→ **WHAT YOU HAVE TO DO**:
Output the records below in full, word for word; pictures do not belong in it.
────────────────────
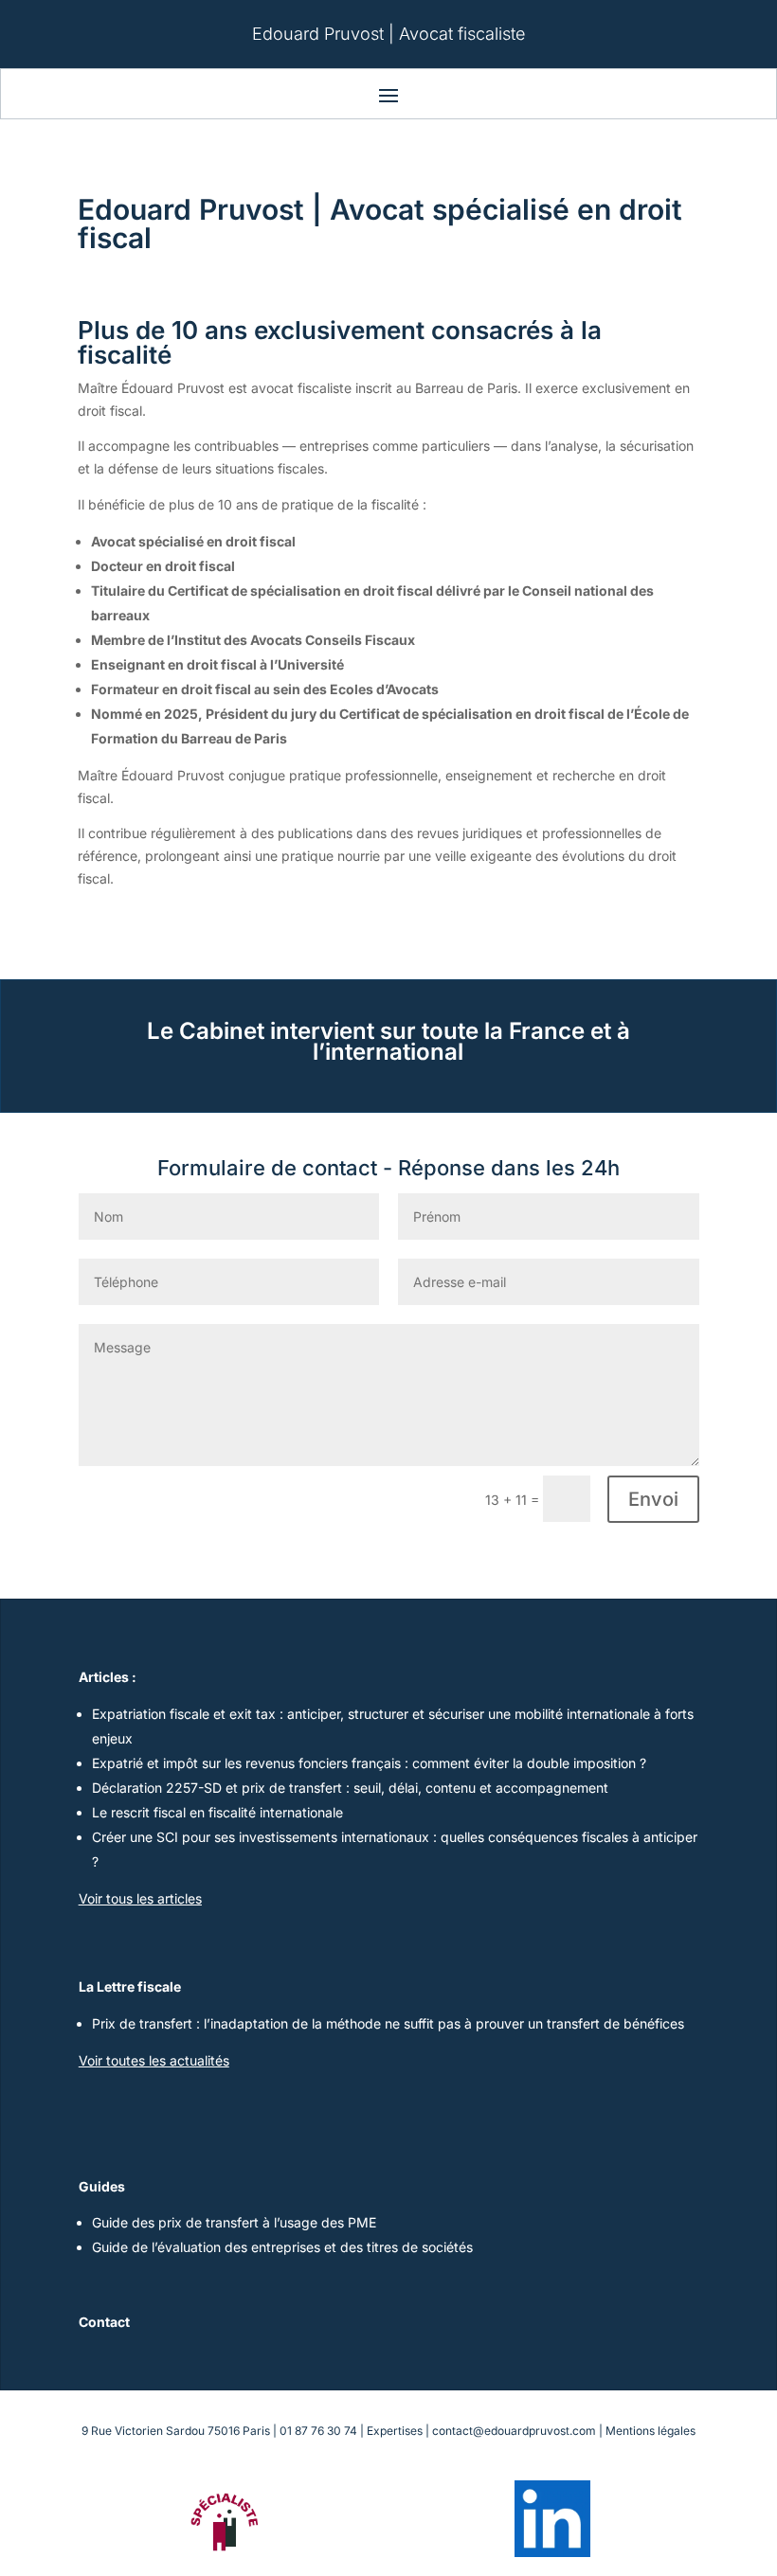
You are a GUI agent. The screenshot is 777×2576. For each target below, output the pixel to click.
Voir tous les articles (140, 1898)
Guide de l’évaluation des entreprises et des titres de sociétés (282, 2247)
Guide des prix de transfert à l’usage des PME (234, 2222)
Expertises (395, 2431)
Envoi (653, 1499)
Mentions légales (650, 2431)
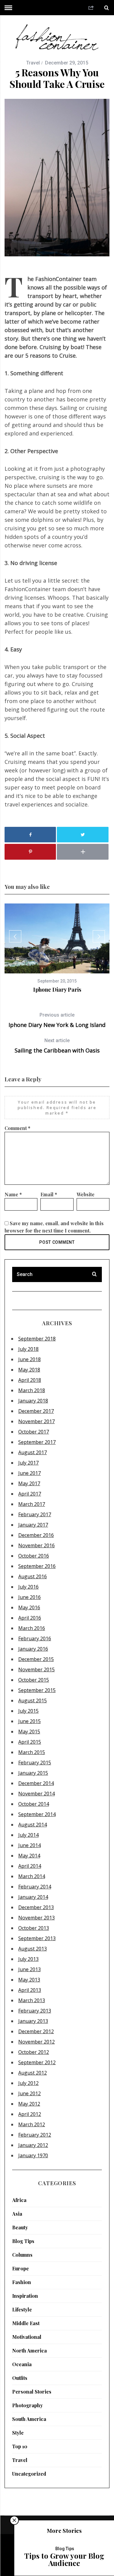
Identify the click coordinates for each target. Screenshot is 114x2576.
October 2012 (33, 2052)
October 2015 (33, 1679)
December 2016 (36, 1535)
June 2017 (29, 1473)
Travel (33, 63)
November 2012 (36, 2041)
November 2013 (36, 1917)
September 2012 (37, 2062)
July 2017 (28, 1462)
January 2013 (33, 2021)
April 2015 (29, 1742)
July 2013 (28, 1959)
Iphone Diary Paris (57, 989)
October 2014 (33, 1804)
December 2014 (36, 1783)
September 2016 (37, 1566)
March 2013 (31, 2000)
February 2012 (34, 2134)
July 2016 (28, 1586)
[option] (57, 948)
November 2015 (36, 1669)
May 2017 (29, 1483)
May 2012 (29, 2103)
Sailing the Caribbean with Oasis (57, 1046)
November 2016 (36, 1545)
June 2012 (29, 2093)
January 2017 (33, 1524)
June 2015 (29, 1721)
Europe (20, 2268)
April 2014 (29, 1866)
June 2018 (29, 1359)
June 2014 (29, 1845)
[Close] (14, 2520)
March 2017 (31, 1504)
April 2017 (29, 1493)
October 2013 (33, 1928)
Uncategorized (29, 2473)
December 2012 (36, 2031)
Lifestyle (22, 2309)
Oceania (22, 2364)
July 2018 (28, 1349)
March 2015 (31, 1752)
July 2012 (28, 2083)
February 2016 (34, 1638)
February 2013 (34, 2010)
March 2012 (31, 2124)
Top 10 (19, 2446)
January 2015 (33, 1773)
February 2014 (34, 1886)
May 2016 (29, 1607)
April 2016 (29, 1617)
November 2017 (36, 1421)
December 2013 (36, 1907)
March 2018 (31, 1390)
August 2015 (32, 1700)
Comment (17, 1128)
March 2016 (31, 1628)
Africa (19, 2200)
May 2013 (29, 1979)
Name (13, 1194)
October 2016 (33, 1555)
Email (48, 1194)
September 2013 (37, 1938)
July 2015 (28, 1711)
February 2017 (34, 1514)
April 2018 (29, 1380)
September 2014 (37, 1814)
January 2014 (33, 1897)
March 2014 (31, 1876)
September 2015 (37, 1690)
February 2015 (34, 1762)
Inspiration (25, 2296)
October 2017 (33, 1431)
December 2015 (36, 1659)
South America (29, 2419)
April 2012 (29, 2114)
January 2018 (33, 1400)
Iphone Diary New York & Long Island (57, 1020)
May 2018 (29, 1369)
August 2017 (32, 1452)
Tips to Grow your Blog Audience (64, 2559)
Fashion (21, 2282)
────────────────────
→ **OUTPUT BELOW**:
You are a GUI agent. The screenshot is 777×2576. For each target below, output the pixel to click.
Voir tous les articles (140, 1898)
Guide de l’évaluation des entreprises et des titres de sociétés (282, 2247)
Guide des prix de transfert à l’usage des PME (234, 2222)
Expertises (395, 2431)
Envoi (653, 1499)
Mentions légales (650, 2431)
Identify the click coordinates for each target. Screenshot is 114x2576.
October 2012 (33, 2052)
October 2015 (33, 1679)
December 2016 (36, 1535)
June 2017 (29, 1473)
Travel (33, 63)
November 2012 (36, 2041)
November 2013 (36, 1917)
September 2012 (37, 2062)
July 2017 (28, 1462)
January 2013 (33, 2021)
April 2015 (29, 1742)
July 2013 (28, 1959)
Iphone Diary Paris (57, 989)
October 2014 (33, 1804)
December 2014 (36, 1783)
September 2016 (37, 1566)
March 2013 (31, 2000)
February 2012 (34, 2134)
July 2016 (28, 1586)
[option] (57, 948)
November 2015 (36, 1669)
May 2017 (29, 1483)
May 2012 (29, 2103)
Sailing the Caribbean with Oasis (57, 1046)
November 2016 (36, 1545)
June 2012 (29, 2093)
January 2017 (33, 1524)
June 2015 (29, 1721)
Europe (20, 2268)
April 2014 (29, 1866)
June 2018 (29, 1359)
June 2014 (29, 1845)
[Close] (14, 2520)
March 2017 (31, 1504)
April 2017 (29, 1493)
October 2013 (33, 1928)
Uncategorized (29, 2473)
December 2012 (36, 2031)
Lifestyle (22, 2309)
Oceania (22, 2364)
July 2018 (28, 1349)
March 2015 (31, 1752)
July 2012 (28, 2083)
February 2016 (34, 1638)
February 2013 (34, 2010)
March 2012 (31, 2124)
Top 10 (19, 2446)
January 2015 (33, 1773)
February 2014 (34, 1886)
May 2016 (29, 1607)
April 2016 (29, 1617)
November 2017 (36, 1421)
December 2013 (36, 1907)
March 2018 (31, 1390)
August 2015 (32, 1700)
Comment (17, 1128)
March 2016 (31, 1628)
Africa (19, 2200)
May 2013 (29, 1979)
Name (13, 1194)
October 2016 (33, 1555)
Email (48, 1194)
September 2013 (37, 1938)
July 2015 (28, 1711)
February 2017 (34, 1514)
April 2018 (29, 1380)
September 2014 (37, 1814)
January 2014 (33, 1897)
March 2014 (31, 1876)
September 2015 (37, 1690)
February 2015 (34, 1762)
Inspiration (25, 2296)
October 2017 (33, 1431)
December 2015 (36, 1659)
South America (29, 2419)
April 2012 (29, 2114)
January 2018 (33, 1400)
Iphone Diary New York & Long Island (57, 1020)
May 2018 (29, 1369)
August 2017 (32, 1452)
Tips to Grow your Blog Audience (64, 2559)
Fashion (21, 2282)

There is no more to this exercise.